Legal Tech is not just about Robots and AI
One of the topics that come up when speaking to clients is what technology we use to deliver work as efficiently as possible. Inevitably, the phrase ‘Artificial Intelligence’ will be mentioned - followed by a question on how Clifford Chance uses AI. Do we really use AI? More importantly – has it been useful?
The answers to the above are yes, and yes – but the crux lies in how. AI is extremely helpful in reducing the time taken to review and extract data from a large document set – but using an AI tool alone is not always the answer. Instead, other types of technology such as Regular Expression (“RegEx”) can also be very effective in reviewing and extracting data.
Should you use a RegEx tool instead of AI?
RegEx is a sequence of characters that specify a search pattern – think of wildcard searches on steroids – which provide a flexible means of matching and identifying text. This works well when you know how a certain phrase is structured. For example, to identify the maturity date in a document – you could write the RegEx rule “(will).{1,20}(mature|expire) on”. This rule tells the tool to look for where “will” appears within 20 characters of either “mature” or “expire”. A further RegEx rule can then tell the machine to extract any digit or month that suffixes the identified phrase.
A well-written RegEx can be more accurate than relying on machine learning models, as RegEx allows you to specify what to search for, at a lower cost to get the results. This allows us to ‘codify’ our lawyers’ expertise and knowledge of the possible terms one should look for, which can then be run on multiple documents. RegEx is very useful to extract short and well-defined data points, such as date of agreement, currencies, interest rates, definitions, etc.
Ba RegEx rules can also be quickly adjusted to improve accuracy to accommodate new patterns based on your review of the results. While we do use AI review tools, it is not always the most effective solution to meet the speed and agility needed by our clients. Supervised machine learning requires a domain expert tagging the correct examples as training data (and often significant volumes of it), and the machine learning algorithms build a predictive model which adapts with more training data. This also means that the accuracy of machine learning models can never be 100%, since it is highly contingent on the quality and volume of training data.
This is not to say that you should always use a RegEx tool instead of AI. RegEx rules excel in extracting data points but not clauses and are of limited use where there is a high variance in drafting. A well-trained AI model can identify clauses or paragraphs even if there are variations in the way that they are drafted or without the presence of keywords or patterns.
How we use a combination of the tools
In fact in many cases, it would make sense to use a combination of both tools to optimise the accuracy of our searches. We have used Machine Learning and RegEx to augment each other in the work that we do for clients, around understanding their IBOR exposure.
In one matter, we were given a pool of 5000 documents consisting of a mix of contracts and non-contracts – and were required to identify the client’s potential IBOR exposure in these documents.

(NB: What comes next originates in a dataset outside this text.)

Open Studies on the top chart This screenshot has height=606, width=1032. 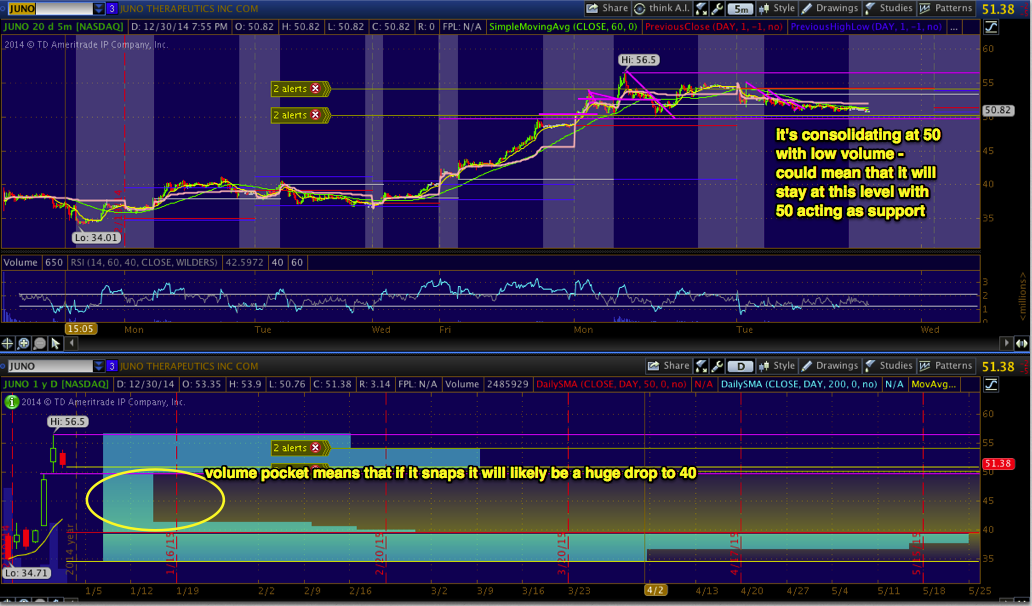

Machine Learning was used to bring the documents to a level of predictability and structure to optimise the use of RegEx.
- First, unsupervised machine learning - where the machine tries to make sense of basic structure of data in documents without training data – was used, to cluster and classify documents (e.g. by key words and proximity).

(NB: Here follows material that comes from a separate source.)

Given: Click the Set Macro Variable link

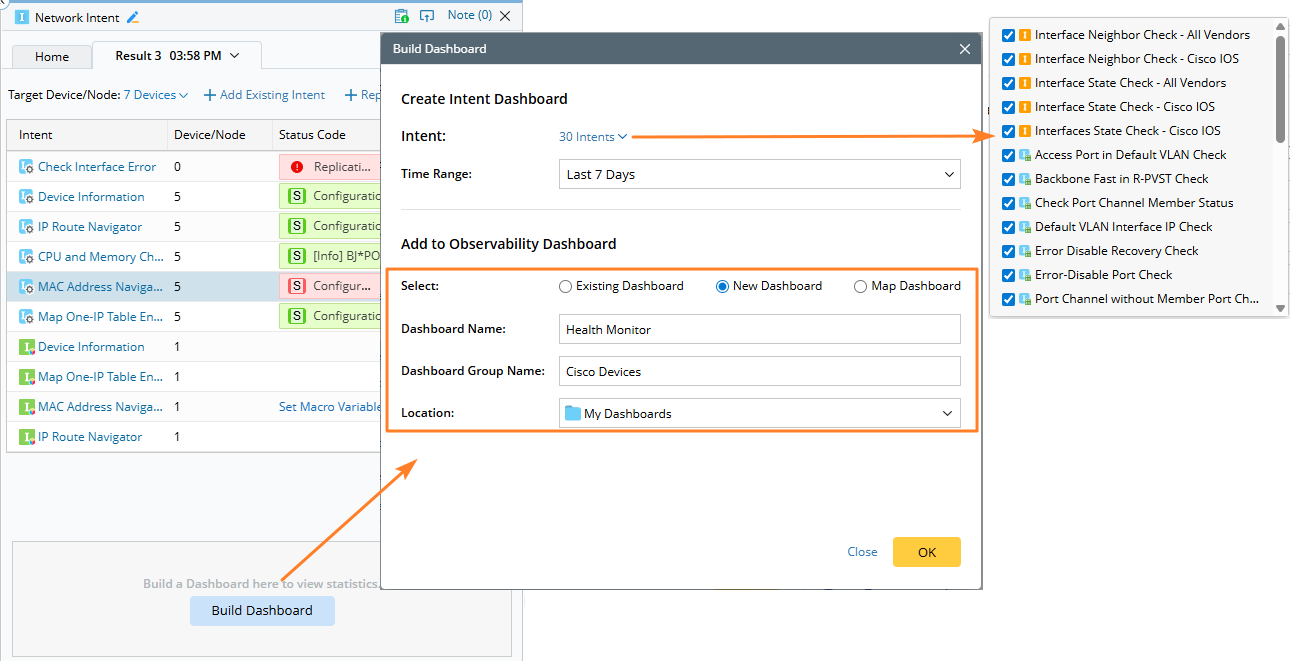Looking at the screenshot, I should [x=329, y=407].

- Next, pre-trained AI models were used to automatically identify documents by type, such as whether they were a contract, and eliminate those that were not.
- At the due diligence stage, a mix of AI and RegEx was used for extraction depending on where the technology would excel.
- For legal concepts such as governing law, entity recognition, and interest rate clauses, highly accurate AI models could be used due to identify and extract clauses more contextually, given the abundance of training data available and the work that has been put into these models to date.
- For more uncommon concepts and data points such as IBOR exposure, with the expertise of our Clifford Chance lawyers, RegEx rules were written to identify certain patterns in drafting (e.g. type of IBOR used, typical fallback mechanisms), allowing us to accurately extract the data points.
Augmenting both types of technology to fill in the gaps ensured a higher level of confidence in the output, significantly reducing the number of documents and time spent by our low-cost delivery centre in the review. The matter team was also focused solely on analysing risk for the client based on the output.
When considering how technology can be used to increase efficiencies, it is important that there is an understanding of what and how data in the document is found and extracted. It may not always be the case that a single tool or technology is best suited for the matter, but instead a mix of technologies should be used to optimise results. Therefore, when asked by our clients to help we bring in our Legal Technology Advisors who understand what the best tool is to use in each circumstance.